Today’s riders are Savannah, Julia, Victoria and Jill, with Jill, who is 5’9″ and bean pole thin, riding 12.2hh Cowgirl.  The planned ride is to head for Clark’s field. Clark’s field is the quickie ride. The girls wouldn’t stop yacking so we got a late start and were left with about an hour of daylight.  The Clark’s field ride also takes us through the middle, and more heavily trafficked area, of Los Altos Hills.

On leaving the school property we cross Fremont only to be stopped by an older woman driving a white Mercedes.  “Oh I LOVE seeing the horses!  This reminds me of when my girls were young.  They used to ride all over Los Altos Hills on their horses!”  Because I stopped to chat, I’ve gotten behind the girls.  There’s is short stretch of pathway up to where Manuela comes in that is perfect for a little canter, which has served to widen their lead.  As the girls cross Manuela, a family of five, all adults, walking on the opposite side of Fremont, have all stopped and are waving and hollering and smiling at the horses and their riders.  They have stopped their walk to enjoy watching the horses go by.

The girls proceed down Fremont towards Town Hall, which is, fortunately, downhill and I can catch up in time to over hear an older woman saying to, I assume, her granddaughter, “See that horse there? That was just like my horse when I was young; a palomino!”  Whether there were more comments from more passers by for the next mile, I don’t know, because they kept up a brisk trot and I trailed them by several blocks.

Clark’s field was delightfully empty of people, allowing the girls to run the horses back and forth across it to their hearts content and run they did with tiny Cowgirl bringing up the rear.  When Jill rides CG, her feet almost touch the ground and her torso is as tall as Cowgirl is long.  Cowgirl has to run so fast to keep up with the other horses that her legs of the chestnut pony make a blur of red.  With the tall figure of Jill balanced atop, it was a sight that belonged in a cartoon, the humor of which was not lost on the girls and was thoroughly enjoyed by all.

By the time the girls were done romping through Clark’s field, it was almost dark.  The walkers and players had gone home. We didn’t encounter anyone else until we finally crossed back over Fremont to head down Campo Vista towards the barn.  As the last horse crossed Fremont, a girl is a passing car shoved her body out the window and yelled, “HORSES!!!!”  Sigh.

Today was probably the last beautiful day of fall, which accounted for the larger than usual number of encounters on the pathways.  But we have days like this regularly.  Every ride, every day, at least one person stops and smiles and waves because they are happy to see a horse; not a horse behind a fence or a horse riding in circles around an arena, but a horse out and about and in their midst.  That’s the true, real magic of it.  Go to a town council meeting and you’d never know it was the same town.  It’s hard to imagine a wider gulf between the administration of a municipality and the people who live there.

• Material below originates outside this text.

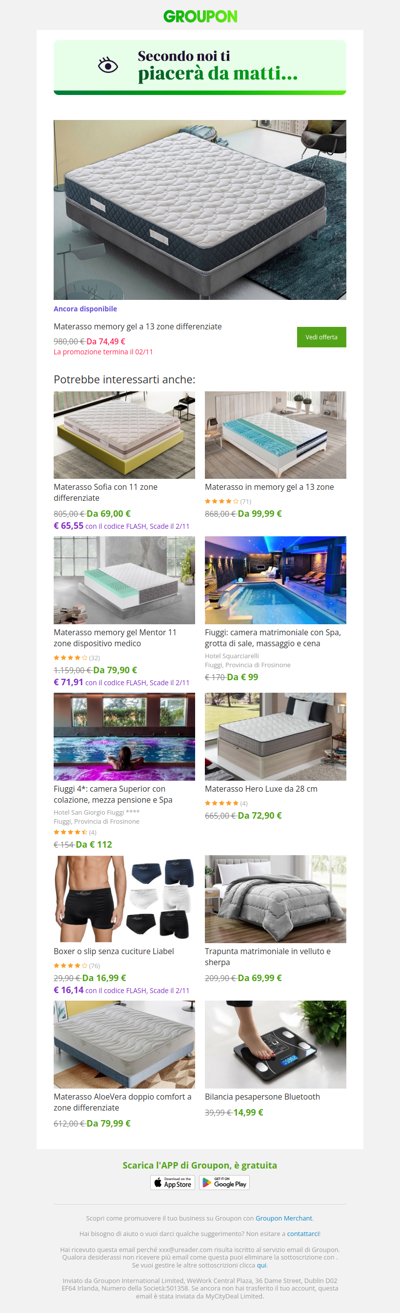Viewport: 400px width, 1313px height.
Task: Click Materasso memory gel a 13 zone differenziate title
Action: point(138,326)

“I’m so glad you like the horses. When you get a chance, could you let the town council know?” This request is always met with a dismissive nod.

“Have you heard about LAHHA?  Would you consider joining the horsemen’s association?”  The response to this is, “But I don’t own a horse.”

What these people don’t understand is that the power struggles and petty concerns of an unhappy few will create enough collateral damage to make backyard horse ownership untenable. If the horse fans would just speak up, even just a little bit, the places of the horses would be secured.  But most people just don’t seem to understand how tenuous the presence of the horses is.  Horses in and around Los Altos HIlls will be lost if they don’t speak up and how sad would that be?